So hatte ihr Mann sie noch nie angesehen.

Sie ließ den Staublappen auf das Regalbrett sinken und folgte ihrem Fluchtinstinkt. Allerdings hatte sie nicht mit Rainer gerechnet. Er stellte sich vor die Zimmertür und packte sie an den Schultern. Erstarrt blickte sie ihn an und versuchte, den Sinn seiner ernsten, langsam gesprochenen Worte zu erfassen. »Wir sind es Marie schuldig, dass wir gegen die Raser auf deutschen Autobahnen kämpfen. Inga, du musst mitkommen, Marie braucht dich!«

Inga schüttelte seine Hände ab. Aber er hatte den Nerv getroffen. Sie hatte sich mit solchen Gedanken schon selbst das Hirn zermartert, aber staunte doch über die Worte, die ihren Mund verließen. »Ich weiß, ich werde tun, was zu tun ist.«

Rainer atmete erleichtert auf, seine Inga, er wusste, auf sie war Verlass, wenn es drauf ankam. Zum Glück ahnte er nicht, welche Bedeutung ihr Satz noch erlangen sollte.
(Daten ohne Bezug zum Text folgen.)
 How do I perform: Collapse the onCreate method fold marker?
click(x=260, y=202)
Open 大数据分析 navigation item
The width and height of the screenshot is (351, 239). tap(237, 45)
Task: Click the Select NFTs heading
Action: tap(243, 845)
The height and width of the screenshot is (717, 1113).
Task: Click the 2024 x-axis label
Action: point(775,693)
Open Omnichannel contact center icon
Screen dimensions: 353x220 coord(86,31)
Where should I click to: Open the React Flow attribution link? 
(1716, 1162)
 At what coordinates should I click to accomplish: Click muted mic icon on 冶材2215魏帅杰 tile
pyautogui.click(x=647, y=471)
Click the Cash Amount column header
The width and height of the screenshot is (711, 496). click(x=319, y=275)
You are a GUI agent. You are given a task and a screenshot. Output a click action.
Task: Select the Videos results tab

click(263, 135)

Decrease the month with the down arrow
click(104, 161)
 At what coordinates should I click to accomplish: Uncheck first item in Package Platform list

Am Nachmittag fuhren Inga und Rainer im Leihwagen zum Sender. Rainer redete während der Fahrt ohne Unterlass, Inga ließ ihn und übte sich im Denken an nichts.

Später saßen sie im hellen Licht der Strahler, Inga wurde richtig heiß. Rainer berichtete von der getöteten Marie, die nur sechs Jahre alt werden durfte, weil ein Raser auf der linken Fahrspur alle anderen Fahrzeuge zum unkontrollierbaren Ausweichen genötigt hatte.

Dann war Inga dran. Doch sie schwieg und hatte das Gefühl, dass sie niemals etwas sagen konnte. Alle warteten und niemand anders sagte etwas, so begann sie zu ihrer eigenen Überraschung stockend und leise.

»Ich wollte Marie gerade zuwinken, sie hat so vergnügt gelacht, mit ihrer Zahnlücke und den süßen Zöpfen.« Inga rang mit den Tränen, zwang sich aber zum nächsten Satz. »Und dann, dann ist sie im nächsten Moment zu Tode gequetscht worden und ihr Innerstes ist mir auf den Hals getropft.« Sie hielt mit der Hand die Stelle am Hals bedeckt und verstummte, von einem Weinkrampf geschüttelt.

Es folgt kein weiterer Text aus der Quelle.